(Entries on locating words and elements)
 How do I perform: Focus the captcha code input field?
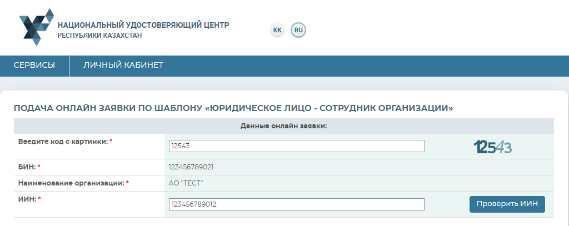pyautogui.click(x=296, y=146)
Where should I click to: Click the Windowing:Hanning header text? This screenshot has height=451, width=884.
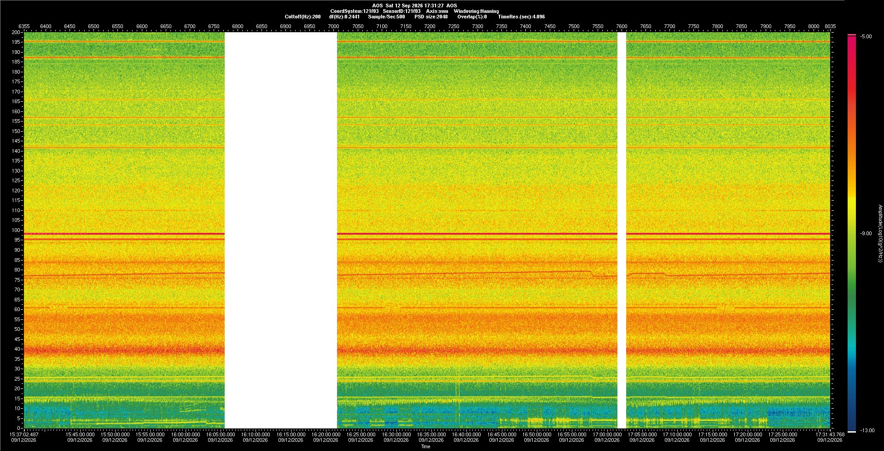[476, 11]
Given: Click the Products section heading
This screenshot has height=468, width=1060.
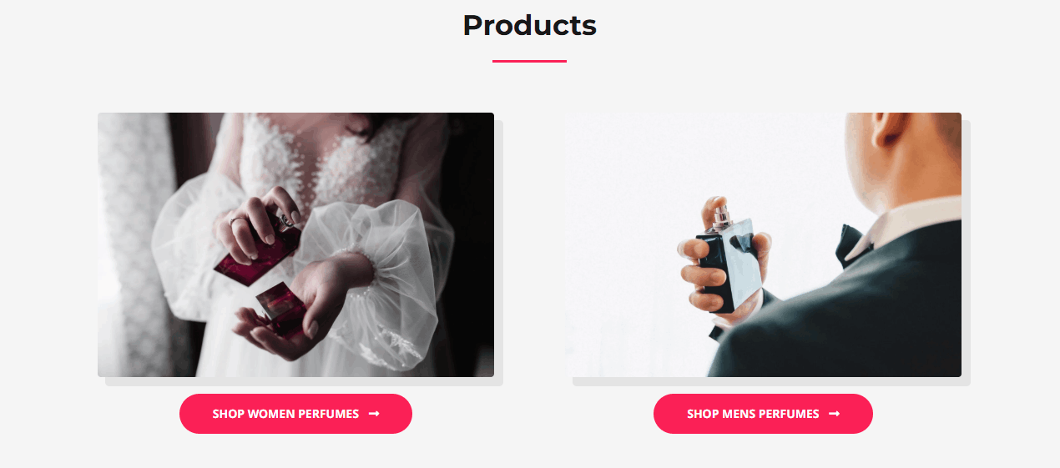Looking at the screenshot, I should [x=530, y=25].
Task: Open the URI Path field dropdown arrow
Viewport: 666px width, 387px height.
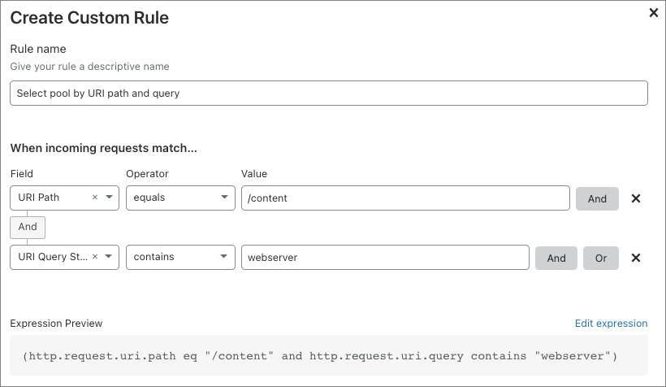Action: click(109, 198)
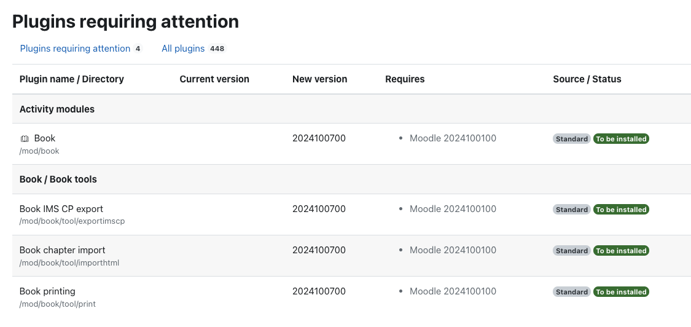Click To be installed badge for IMS CP export
Viewport: 691px width, 327px height.
[621, 210]
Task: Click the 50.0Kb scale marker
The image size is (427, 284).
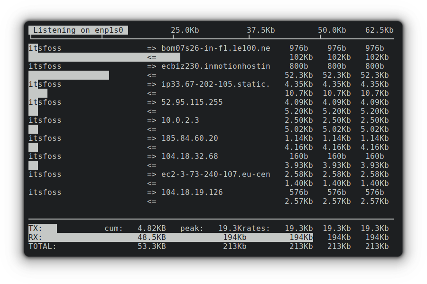Action: pyautogui.click(x=332, y=30)
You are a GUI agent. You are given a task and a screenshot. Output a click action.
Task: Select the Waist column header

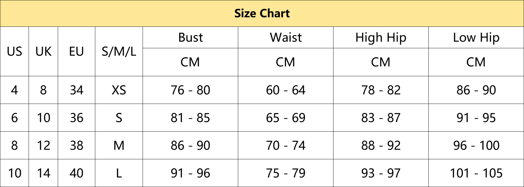(286, 38)
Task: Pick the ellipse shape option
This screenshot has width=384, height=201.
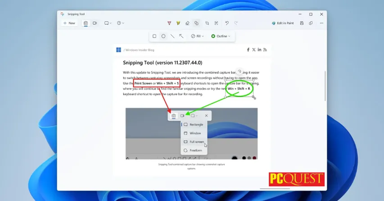Action: [x=163, y=36]
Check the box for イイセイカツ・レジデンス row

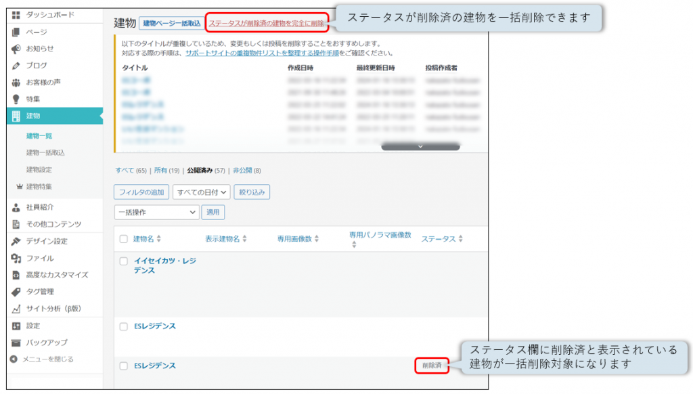123,261
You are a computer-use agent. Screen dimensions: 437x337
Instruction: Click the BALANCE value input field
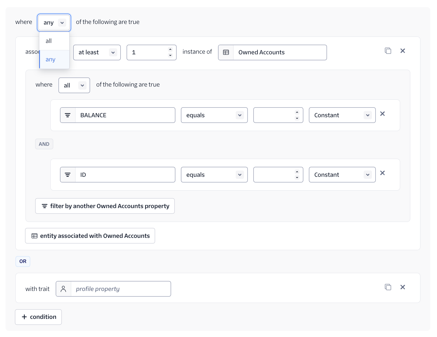274,115
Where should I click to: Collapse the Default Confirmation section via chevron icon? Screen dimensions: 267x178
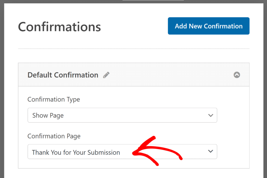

Aim of the exercise:
Reproduce the lines beginning with the one that contains "You are a computer-use" and ending with the last line of the records, leaving out the pictures.

Exercise solution:
You are a computer-use agent. Screen dimensions: 437x337
Instruction: Click the BALANCE value input field
274,115
Where should I click to: Collapse the Default Confirmation section via chevron icon? Screen dimensions: 267x178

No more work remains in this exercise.